Aim of the task -
In every row below, swap "Click" for "Select" and write the rows out again with nothing else changed.

====

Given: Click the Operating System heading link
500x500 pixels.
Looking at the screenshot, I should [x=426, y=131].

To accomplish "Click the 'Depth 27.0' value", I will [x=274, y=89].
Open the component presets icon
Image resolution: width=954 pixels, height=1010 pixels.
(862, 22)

====

Answer to the exercise -
Given: Select the Operating System heading link
500x500 pixels.
Looking at the screenshot, I should [x=426, y=131].

To accomplish "Select the 'Depth 27.0' value", I will [x=274, y=89].
Open the component presets icon
Image resolution: width=954 pixels, height=1010 pixels.
(862, 22)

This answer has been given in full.